→ PROBLEM DETAILS:
Restate all the lines below word for word, but omit the pictures.

→ DATA LISTING:

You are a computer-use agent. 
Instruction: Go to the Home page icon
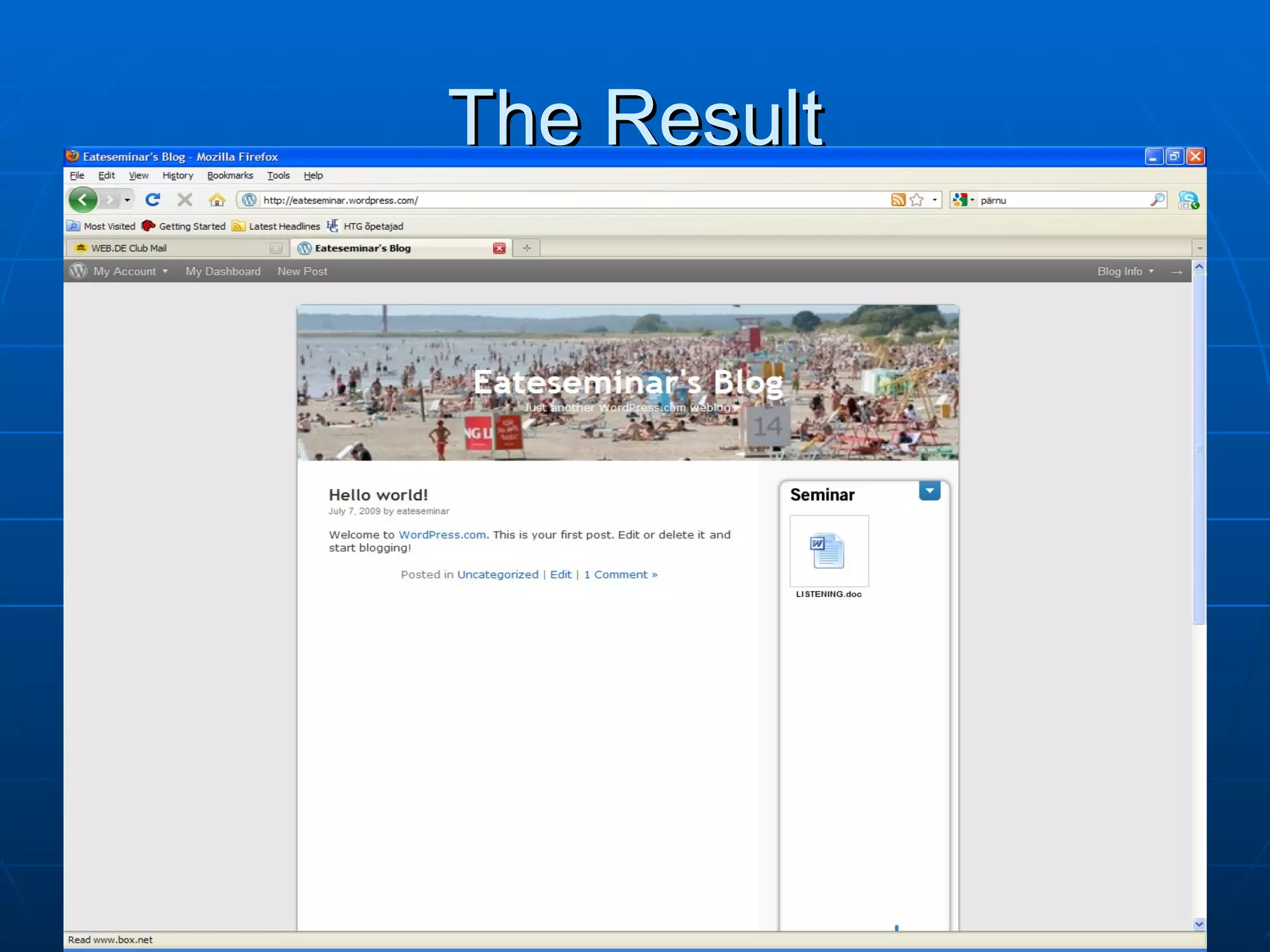pyautogui.click(x=217, y=200)
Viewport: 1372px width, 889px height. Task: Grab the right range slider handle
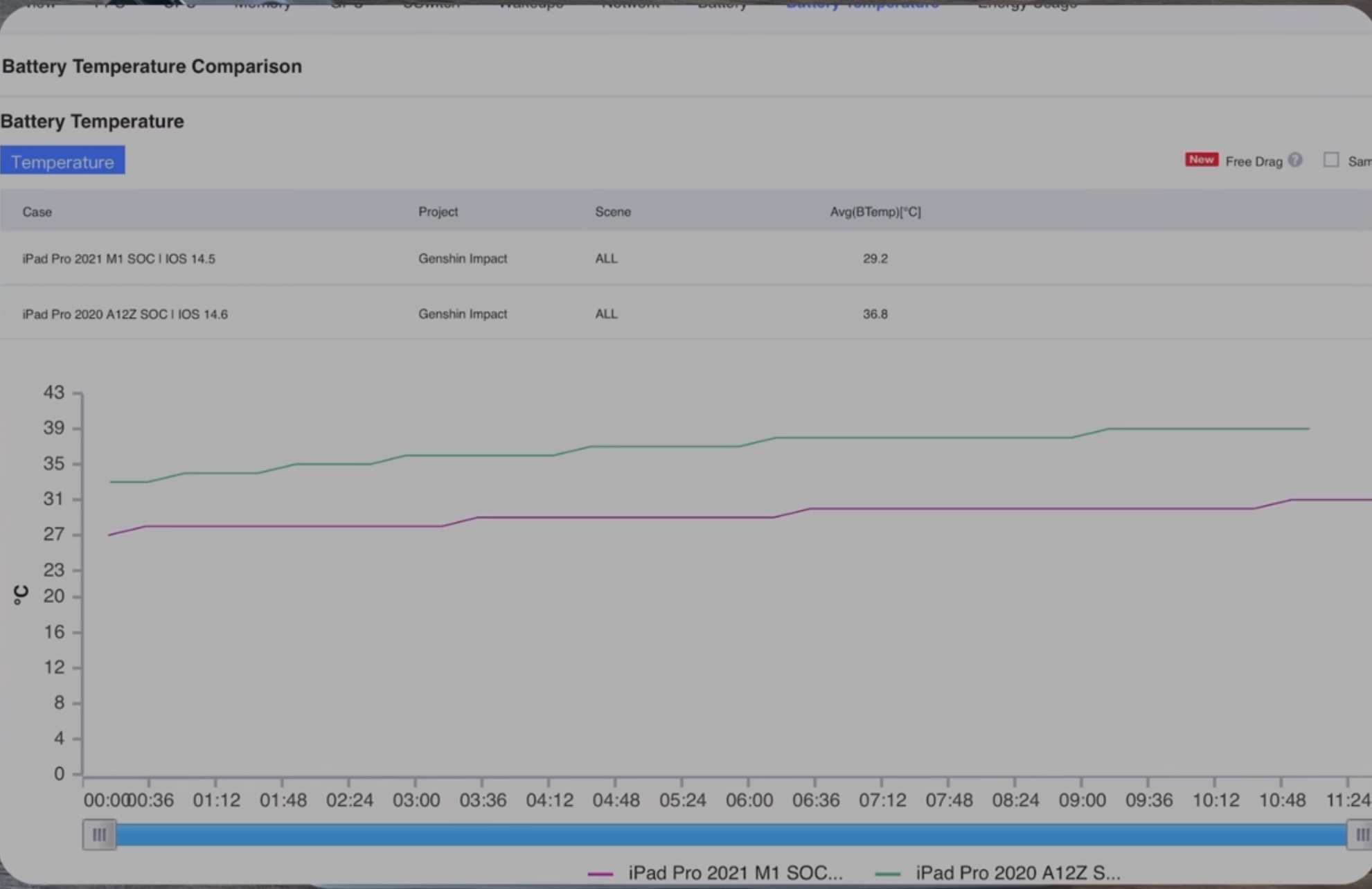tap(1360, 834)
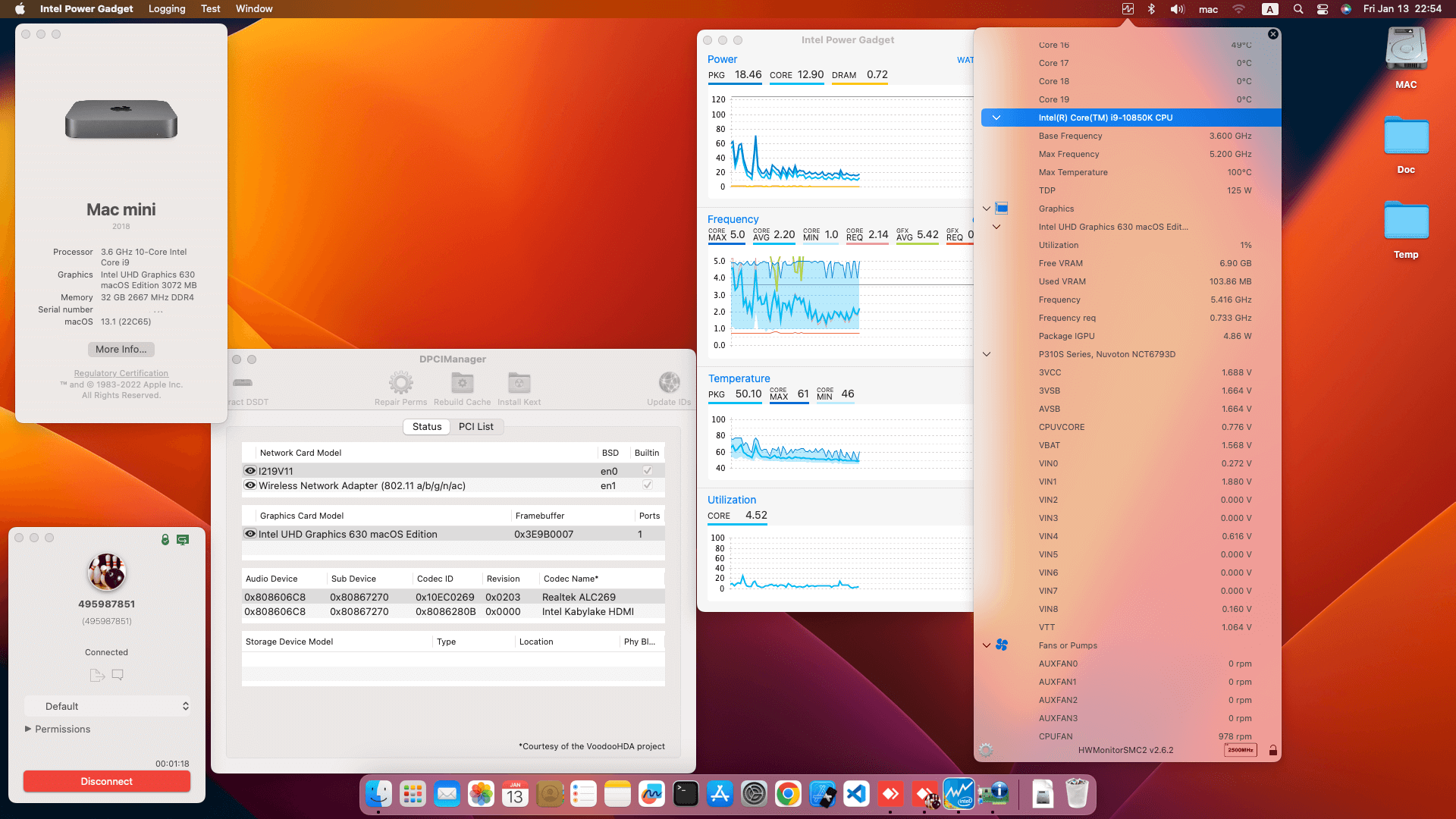This screenshot has width=1456, height=819.
Task: Click the Repair Perms gear icon
Action: 400,384

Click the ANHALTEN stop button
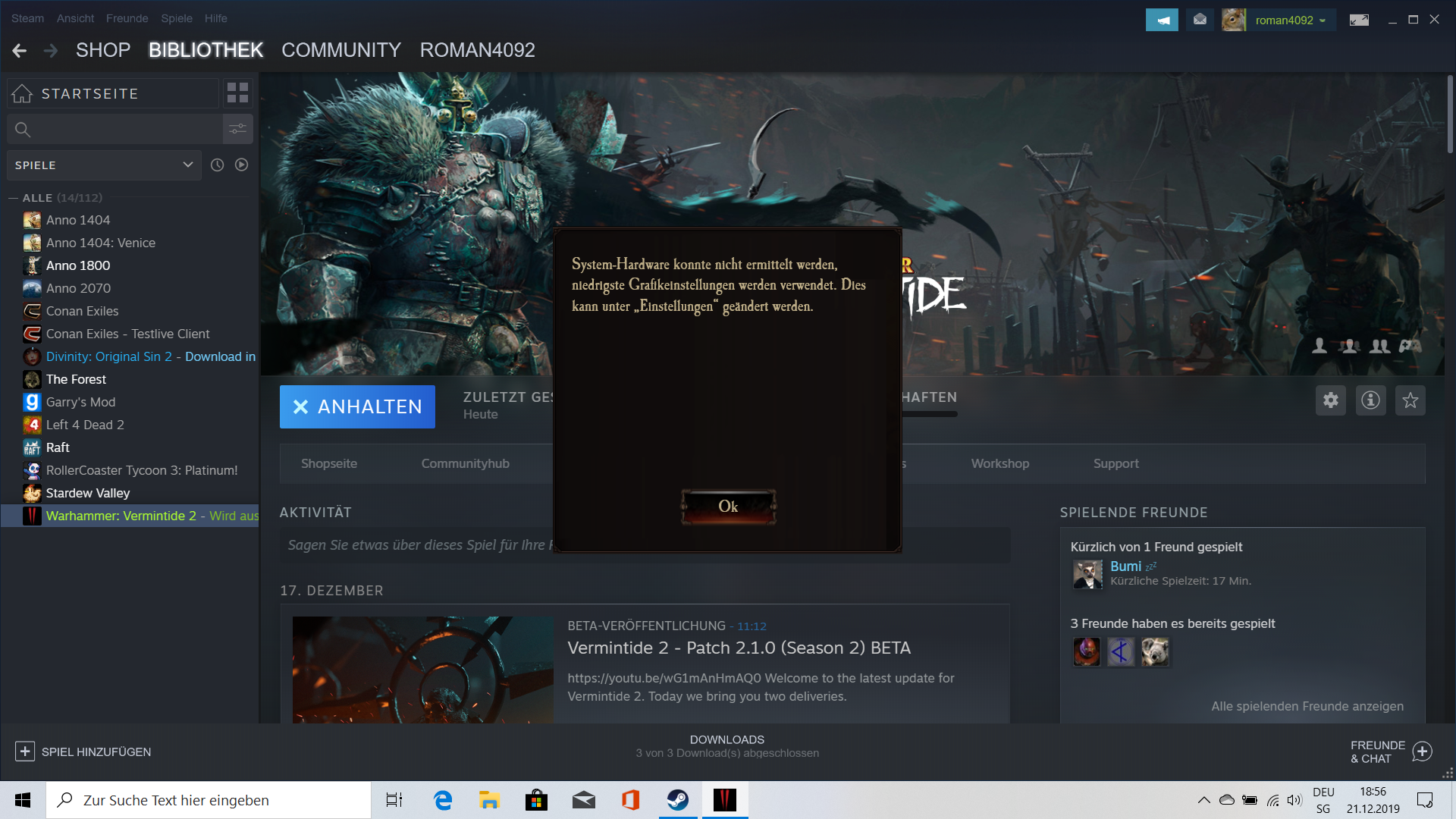click(357, 406)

→ SOLVED EXERCISE:
You are a computer-use agent. 
Instruction: Go to the Home page icon
pyautogui.click(x=217, y=200)
Viewport: 1372px width, 889px height. Task: Grab the right range slider handle
tap(1360, 834)
This screenshot has width=1456, height=819.
Task: Click the Repair Perms gear icon
Action: 400,384

Click the ANHALTEN stop button
click(357, 406)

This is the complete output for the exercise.